This is why being too quick with the banhammer can be a bad thing.  It's usually a lot better to let something in first, see how it works, and then take it out if it's OP.  If you want to let your players know that ahead of time, that's cool...but at least then they get a chance to try it and see if it works well in the system or not.


----------



## Lakoda (Mar 25, 2009)

CapnZapp said:


> Thoughts?



 Yes.

Coordinated Explosion - this is meant as a way help out when you HAVE to blast allies in order to hit the target.  You can't always (or at least don't have the time) to move everyone into position before you AoE them.  This is meant as a bit of a help to that. 
Distant Advantage - 4e has never made shooting into melee dangerous, as evident by the fact that allies don't provide cover.

Melee Training - I only this for DEX (and obviously the swordmage's specific one is still in).

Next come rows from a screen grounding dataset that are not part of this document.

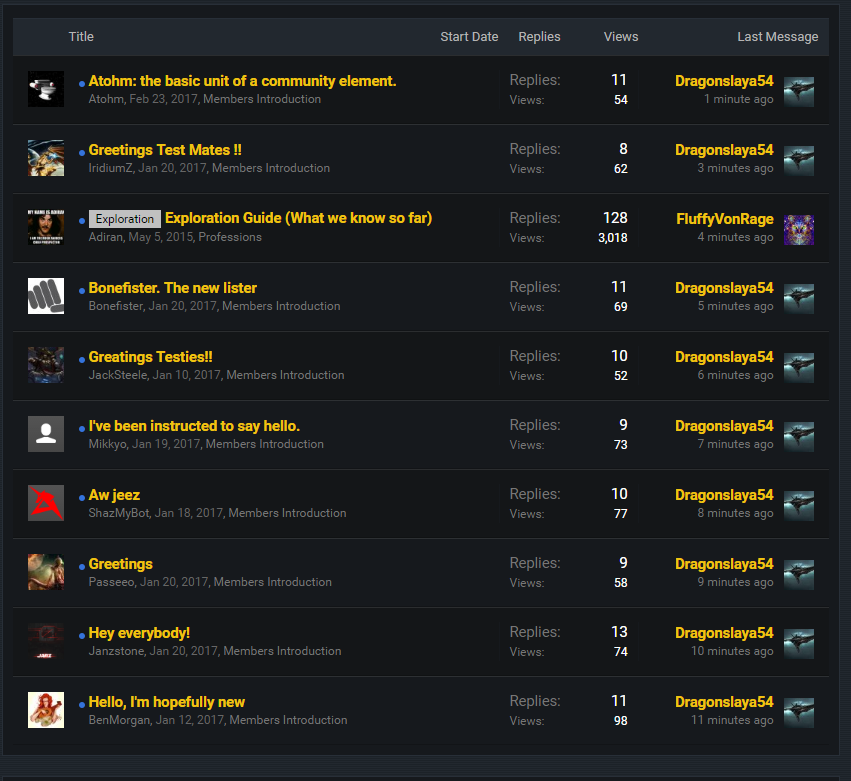Open thread 'Hey everybody!'
The width and height of the screenshot is (851, 781).
coord(139,633)
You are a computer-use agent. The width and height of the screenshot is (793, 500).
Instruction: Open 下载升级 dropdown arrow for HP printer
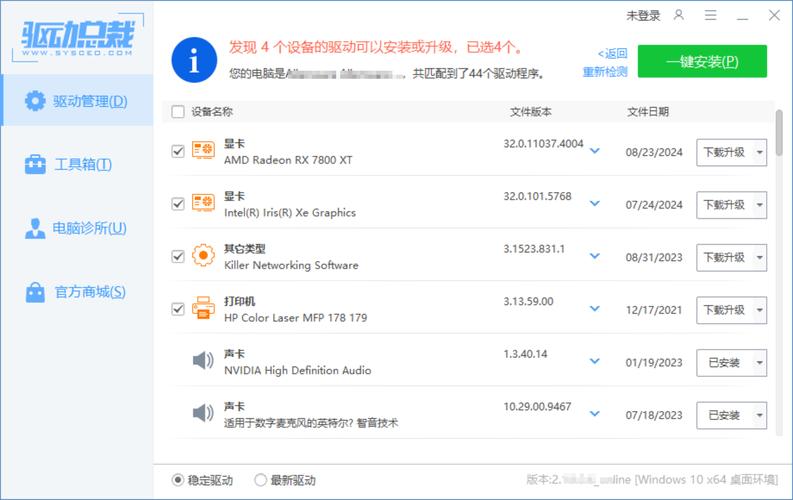758,310
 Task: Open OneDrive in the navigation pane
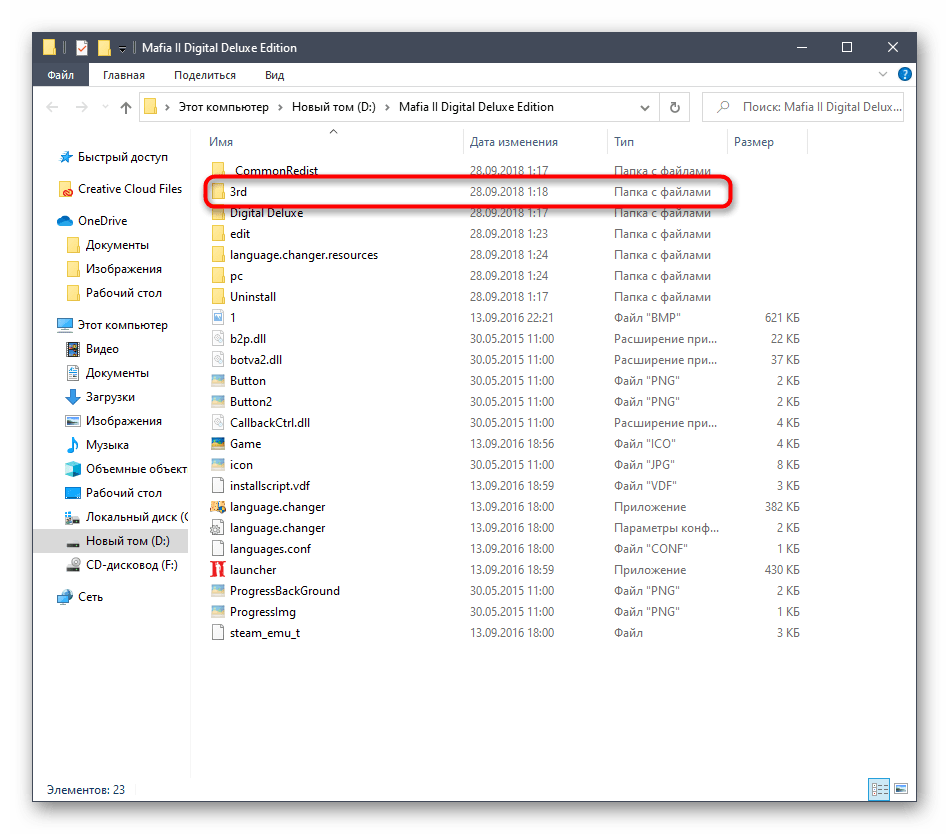[x=102, y=221]
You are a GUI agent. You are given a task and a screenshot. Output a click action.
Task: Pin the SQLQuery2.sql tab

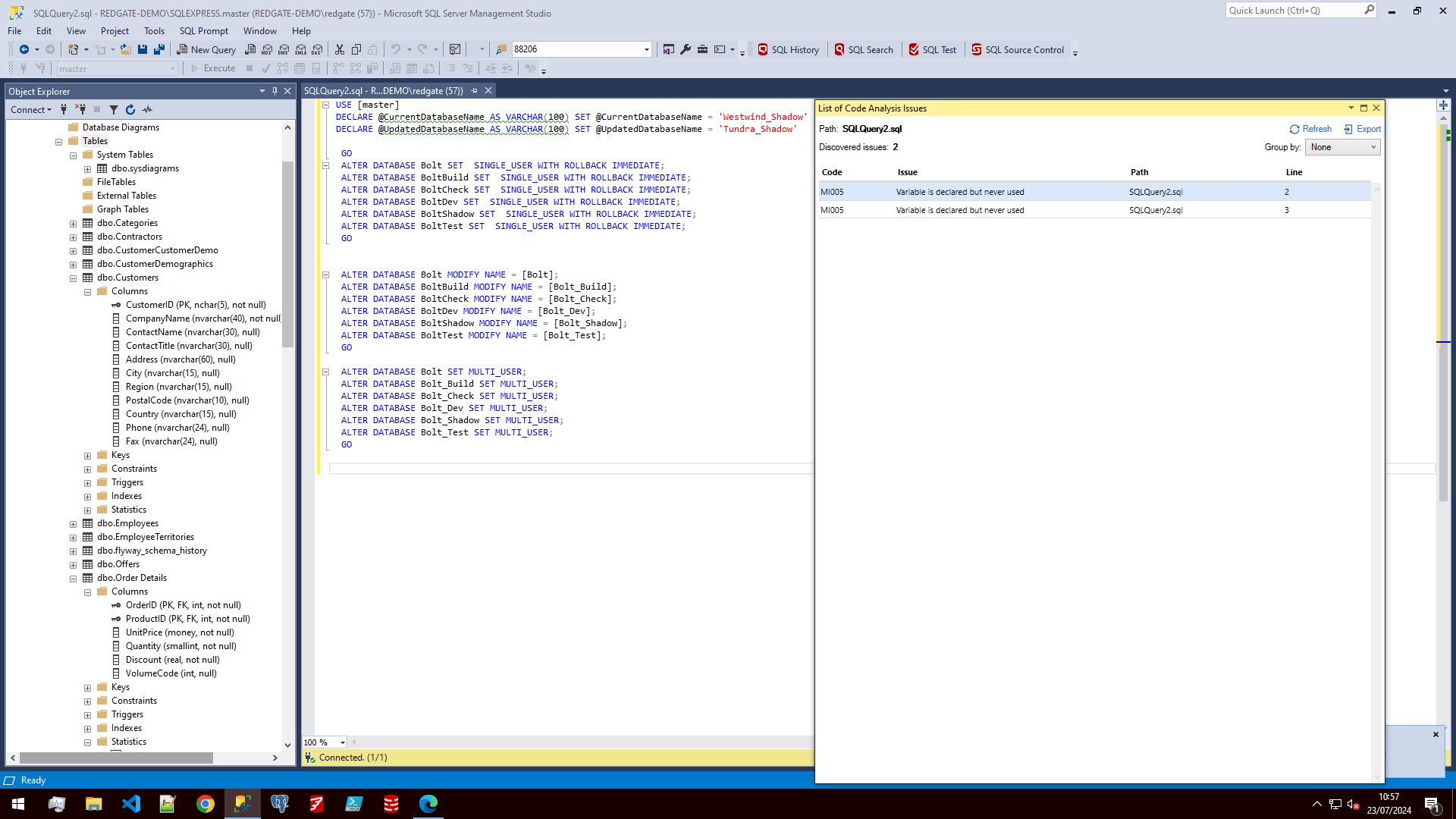click(x=475, y=90)
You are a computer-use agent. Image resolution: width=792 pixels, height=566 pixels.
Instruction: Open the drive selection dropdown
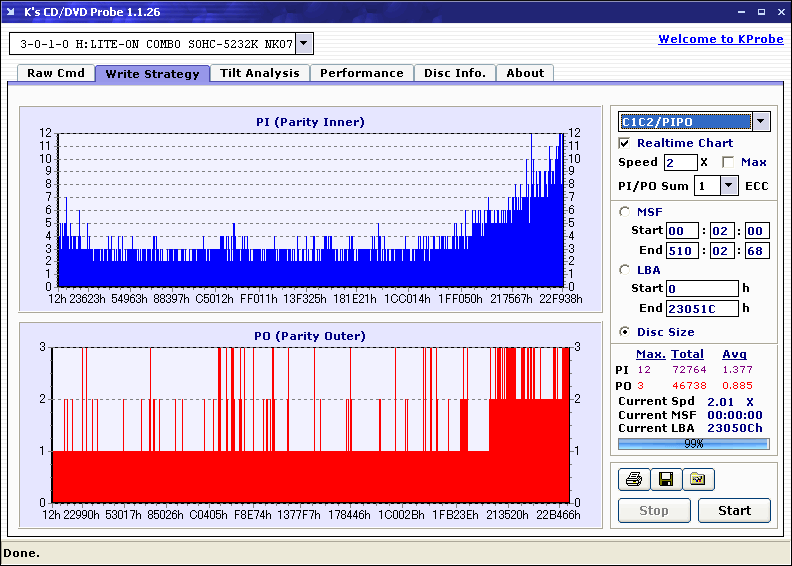(x=305, y=44)
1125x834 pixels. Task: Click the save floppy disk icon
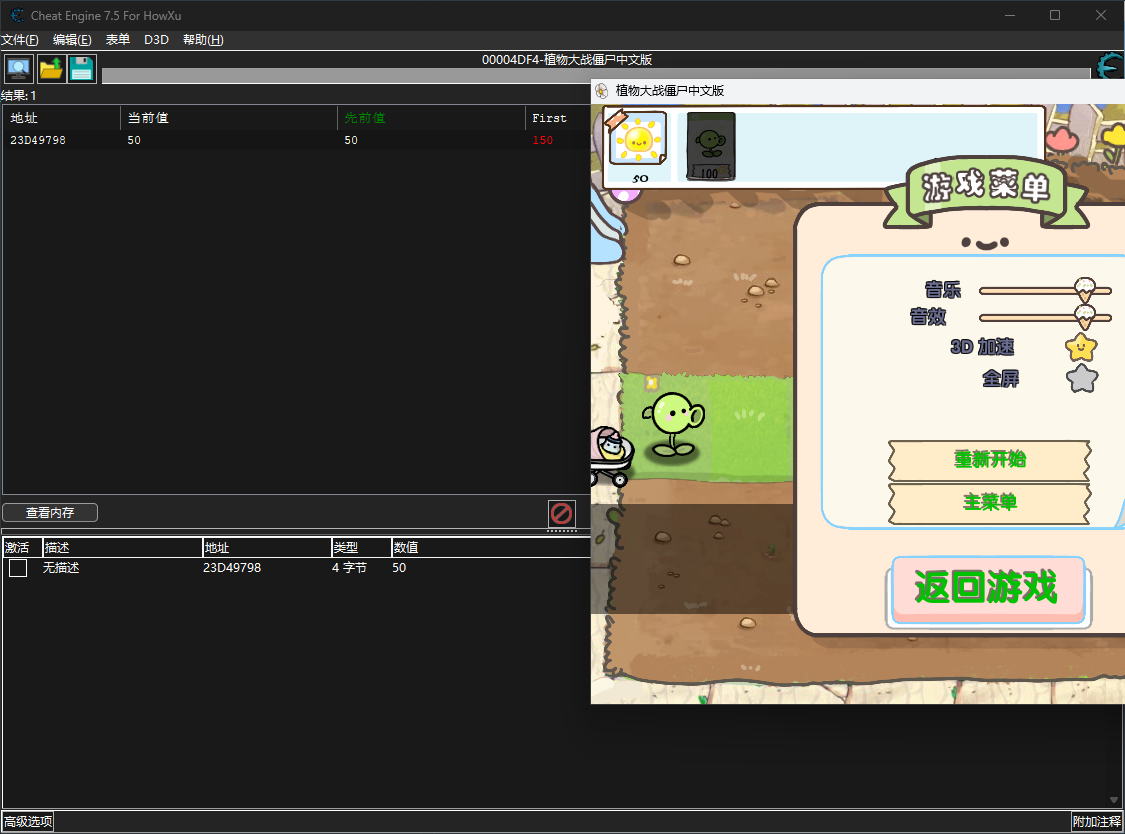click(82, 69)
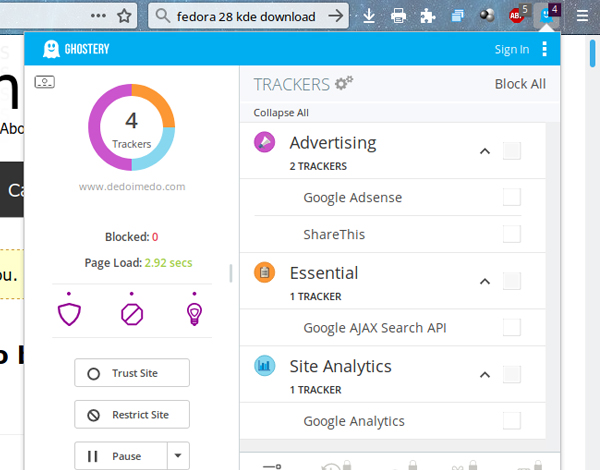Click the search bar with fedora query

point(245,16)
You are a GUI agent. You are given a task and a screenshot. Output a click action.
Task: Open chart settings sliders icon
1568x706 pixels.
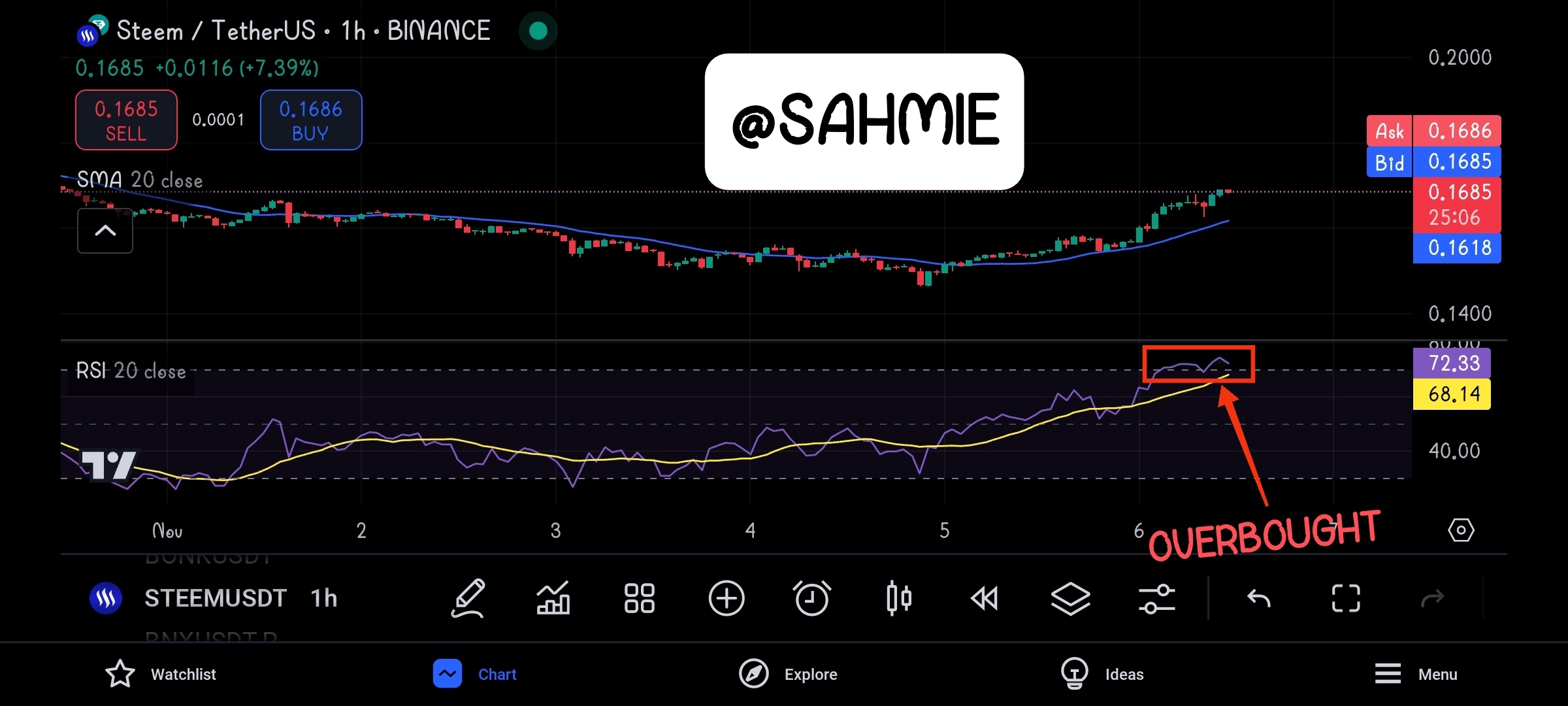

Restful Healing - wow, really?!  this is the easiest feat ever, you rest and you get maxed healing, how hard is that.

Speed Loader - I'd allow it, I don't see it having much impact.

Surging Flame - I don't mind this that much, but what gets me is that the other damage types don't have one like it.


----------



## Obryn (Mar 25, 2009)

Doctor Proctor said:


> Well, there's two differences here.  The _Player's Handbook 2_ is not just "another splatbook", it _is_ a core book.  Technically Martial Power is too, but it's more of an outlier than the PHB 2.



I think that's kind of a spurious argument.  4e's PHB2 is no more "core" than 3e's PHB2 in the way you're describing.

I don't think "core" in this context means anything other than "It's largely setting-neutral, so drop it in anywhere!"  It's not core as in "It's essential for the game!"  And, by definition, if it's not essential, you don't lose anything if you get rid of it.  4e without splatbooks is a perfectly playable, complete game.

With that said, I agree that swinging the splatbook banhammer around prematurely doesn't help anyone.  I'd much rather give everything a shot, then decide for myself.  (Heck, I'm even doing this with Battlerager Vigor...) My players are easy to work with, and I'll let them know when something is experimental.

Also, as I said above, by my read nothing in PHB2 (apart from Expertise) is noticeably power-creepish. :shrug:  All I can say is that I'd allow all of it, and that I can't see a mechanical reason to ban any of it.  In fact, I see a lot of logic behind many of the existing feats - even Melee Training.  But if a group wants to ban stuff, it's their game - I might disagree and debate it, but if that's how they play, it's pretty much irrelevant.

-O


----------



## Doctor Proctor (Mar 25, 2009)

Obryn said:


> I think that's kind of a spurious argument.  4e's PHB2 is no more "core" than 3e's PHB2 in the way you're describing.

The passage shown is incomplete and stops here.